**Material for the task**
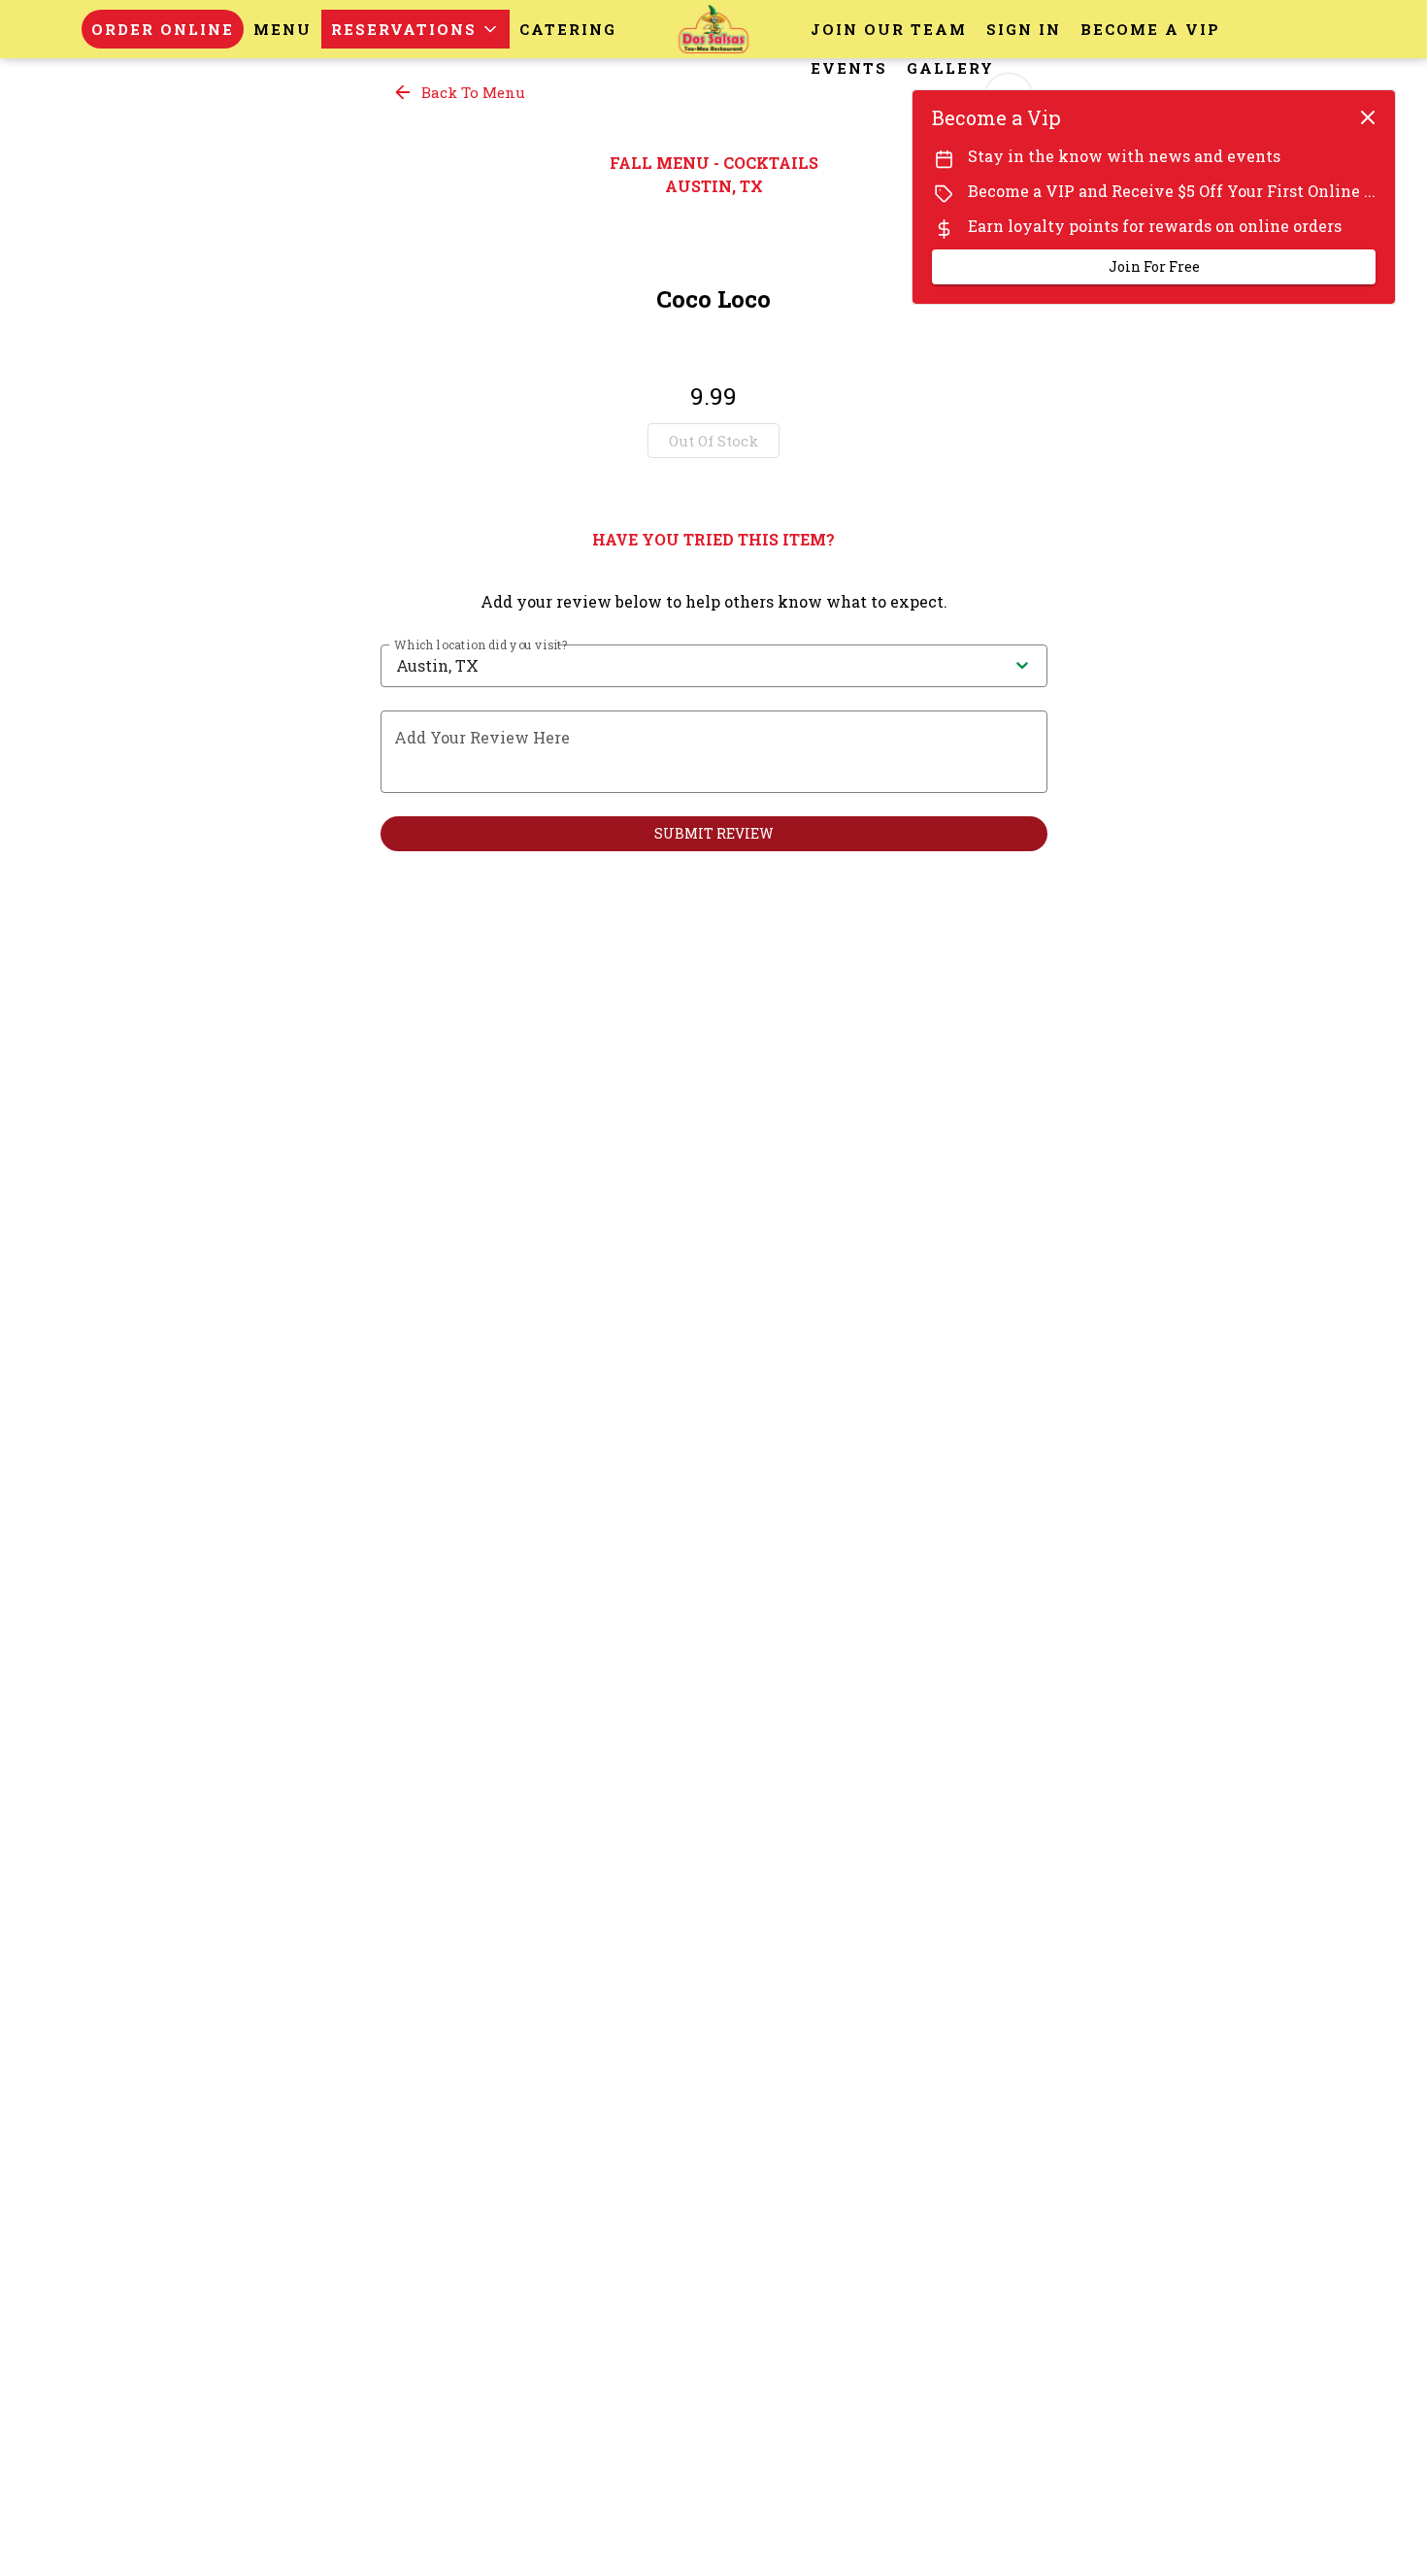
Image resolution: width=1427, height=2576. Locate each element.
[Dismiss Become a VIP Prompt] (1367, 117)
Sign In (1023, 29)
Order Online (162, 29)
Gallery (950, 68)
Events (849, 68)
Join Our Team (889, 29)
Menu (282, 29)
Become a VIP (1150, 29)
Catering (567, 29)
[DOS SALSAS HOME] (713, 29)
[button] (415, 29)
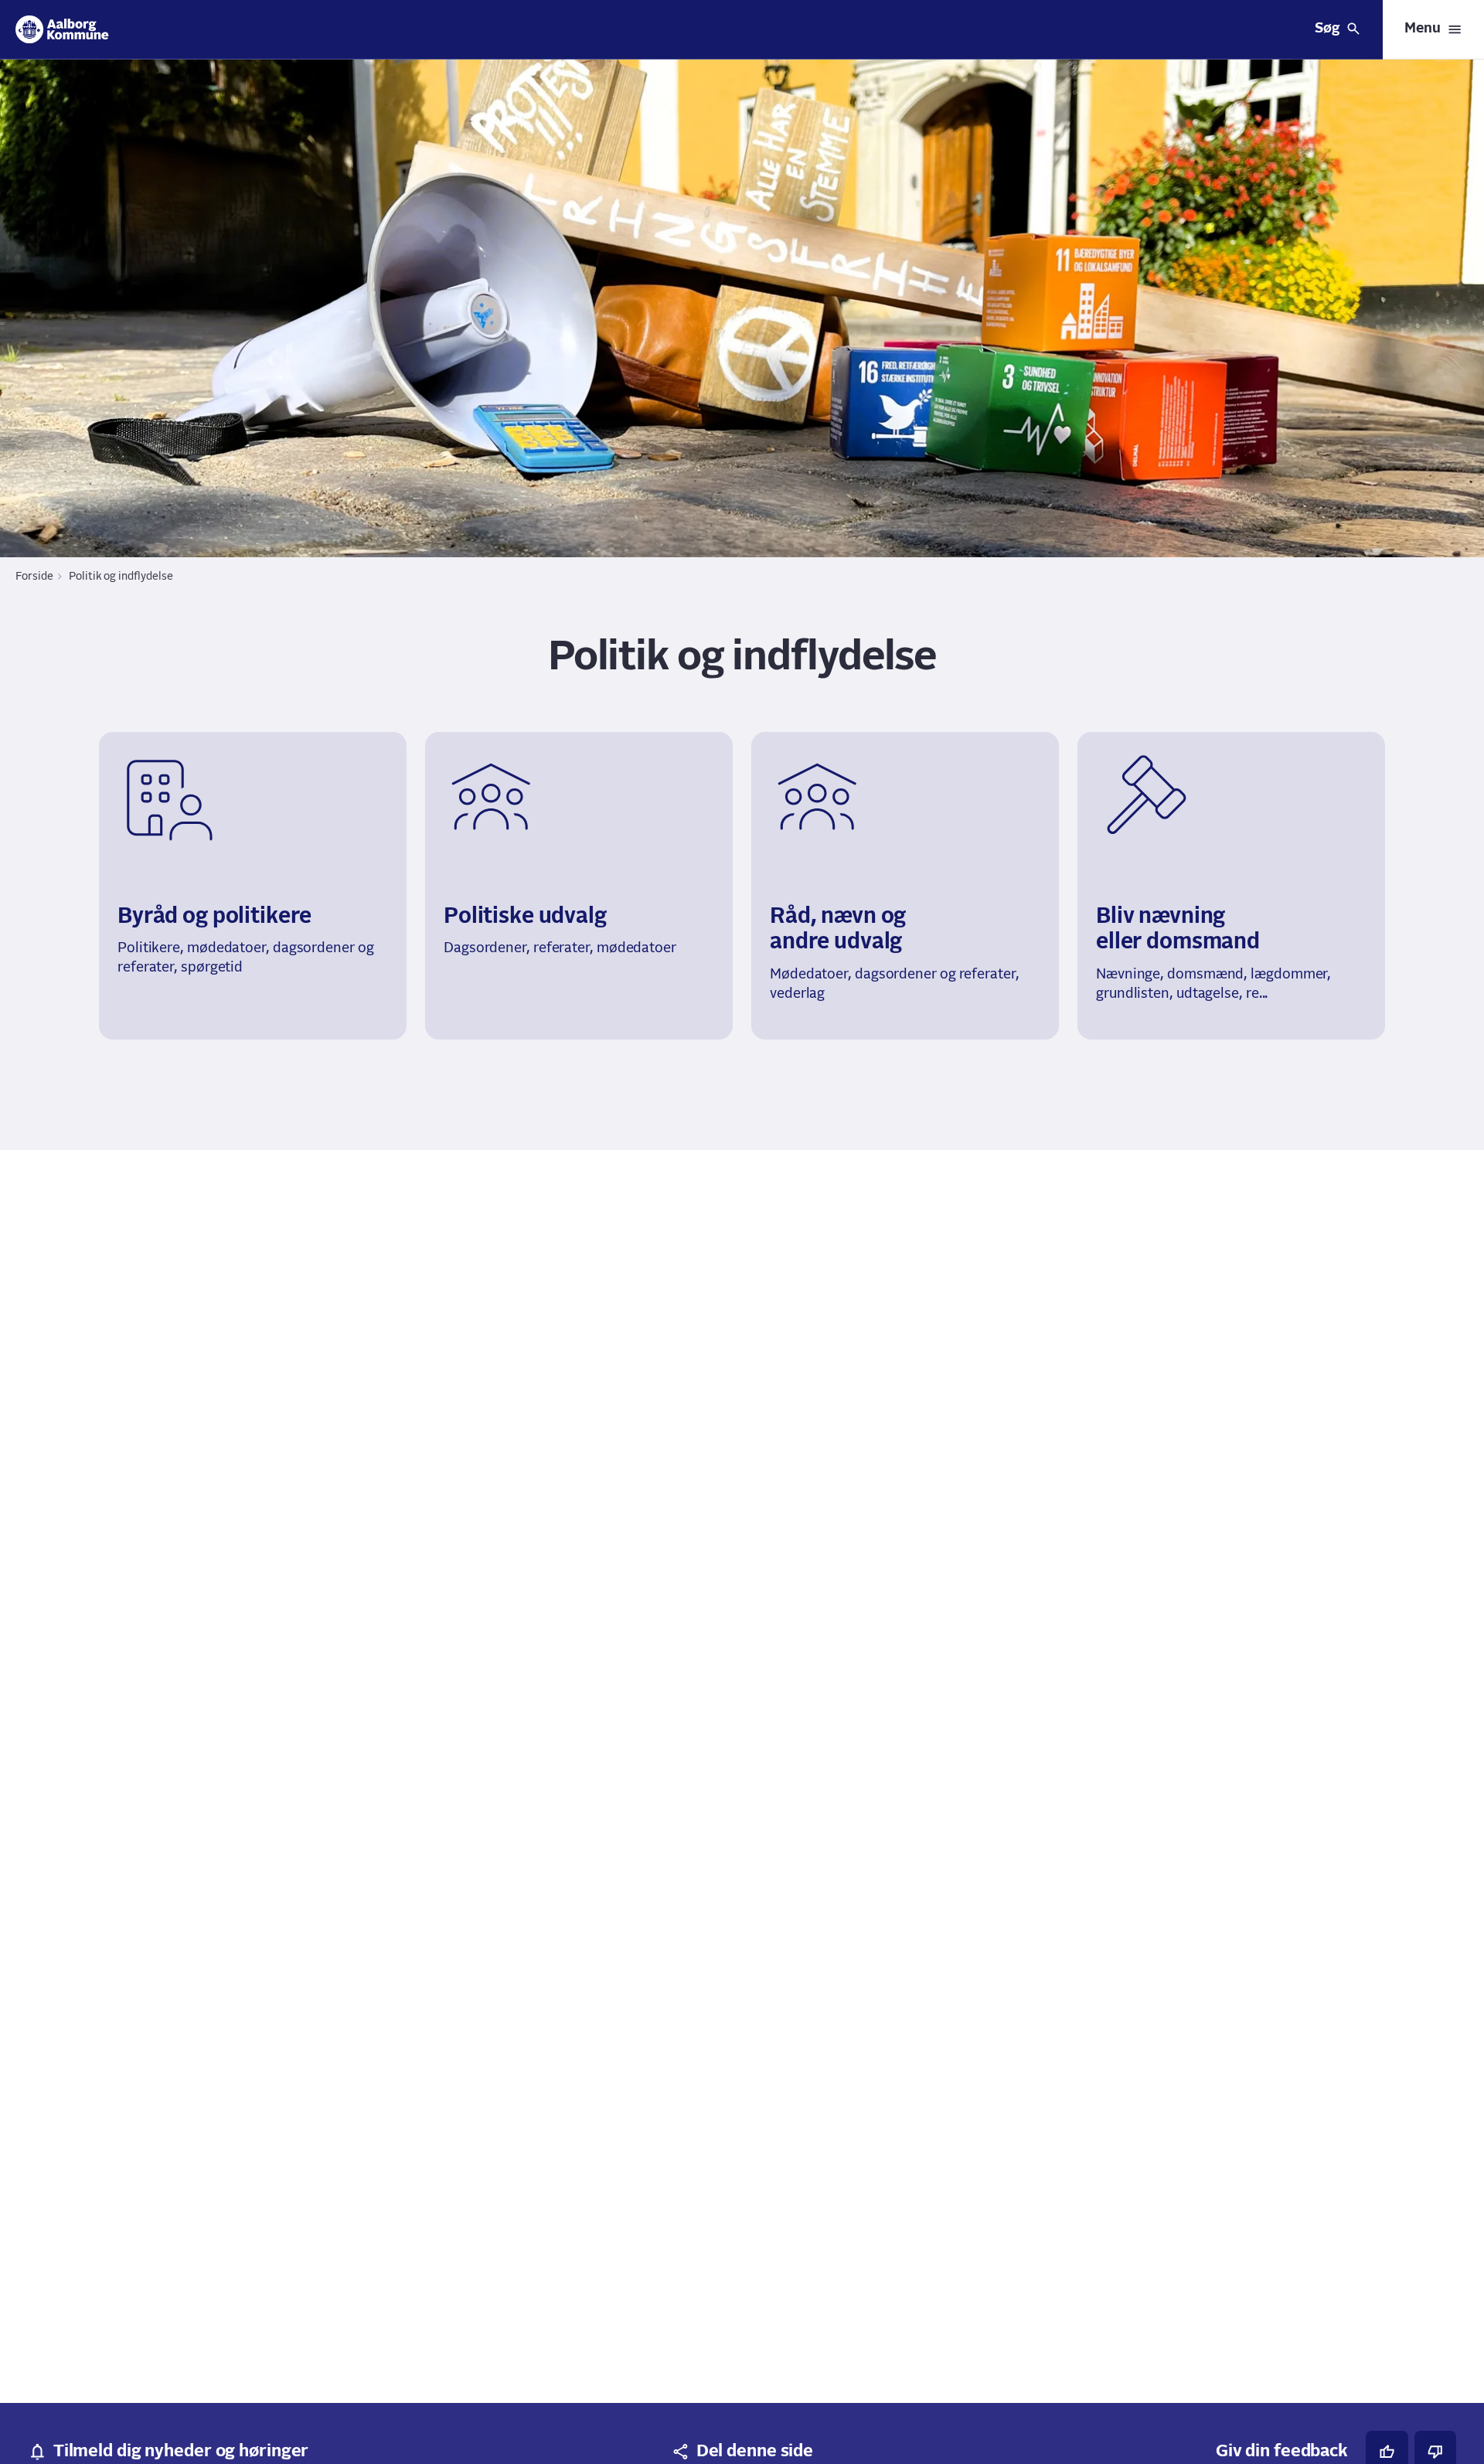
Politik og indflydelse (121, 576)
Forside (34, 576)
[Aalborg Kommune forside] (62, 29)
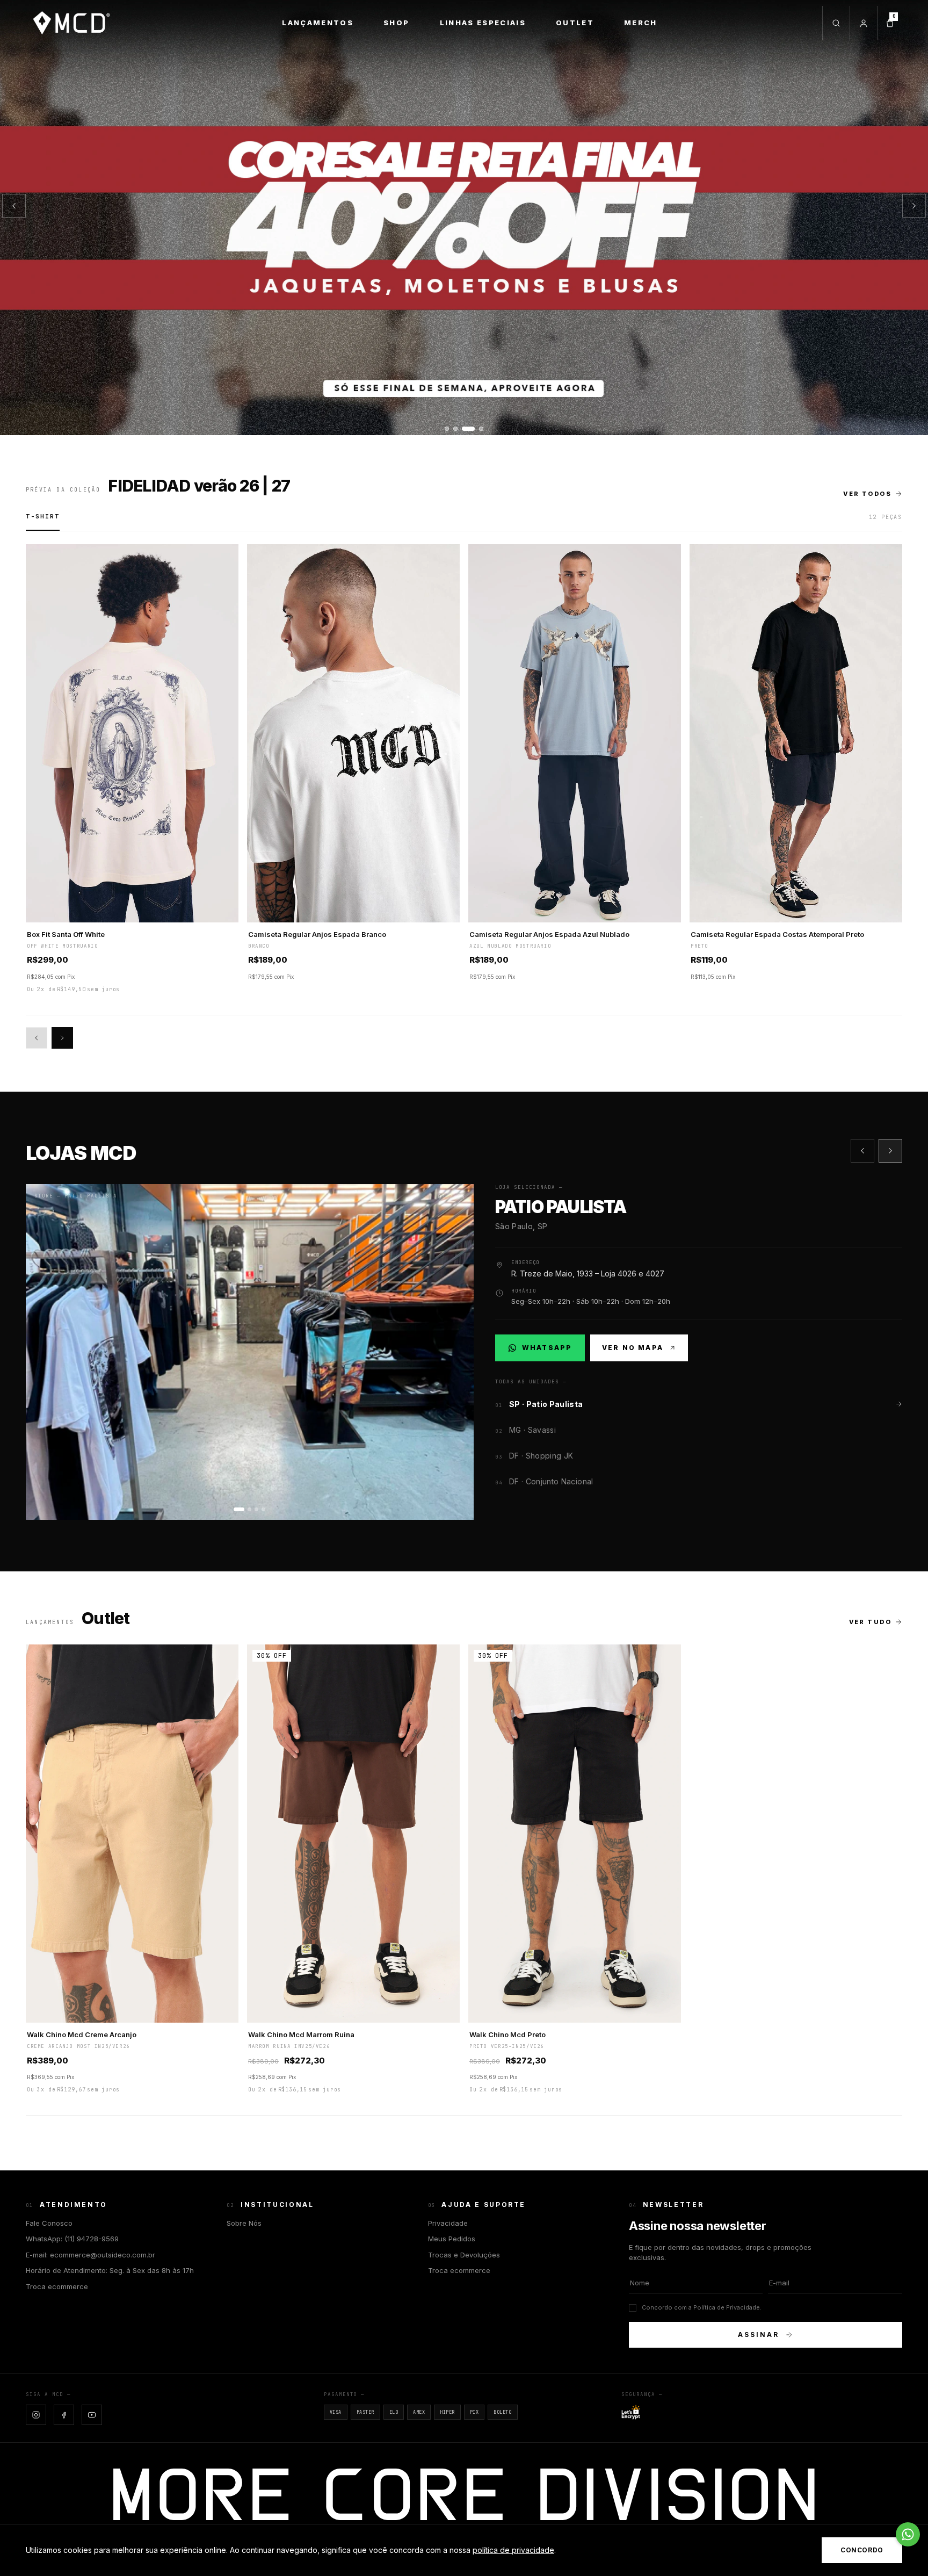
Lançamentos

**Try it**
What you return should match the entries word for word, pictures aside.

**Task output**
Image resolution: width=1427, height=2576. Locate each element.
[Dismiss Become a VIP Prompt] (1367, 117)
Sign In (1023, 29)
Order Online (162, 29)
Gallery (950, 68)
Events (849, 68)
Join Our Team (889, 29)
Menu (282, 29)
Become a VIP (1150, 29)
Catering (567, 29)
[DOS SALSAS HOME] (713, 29)
[button] (415, 29)
Politik og indflydelse (121, 576)
Forside (34, 576)
[Aalborg Kommune forside] (62, 29)
Lançamentos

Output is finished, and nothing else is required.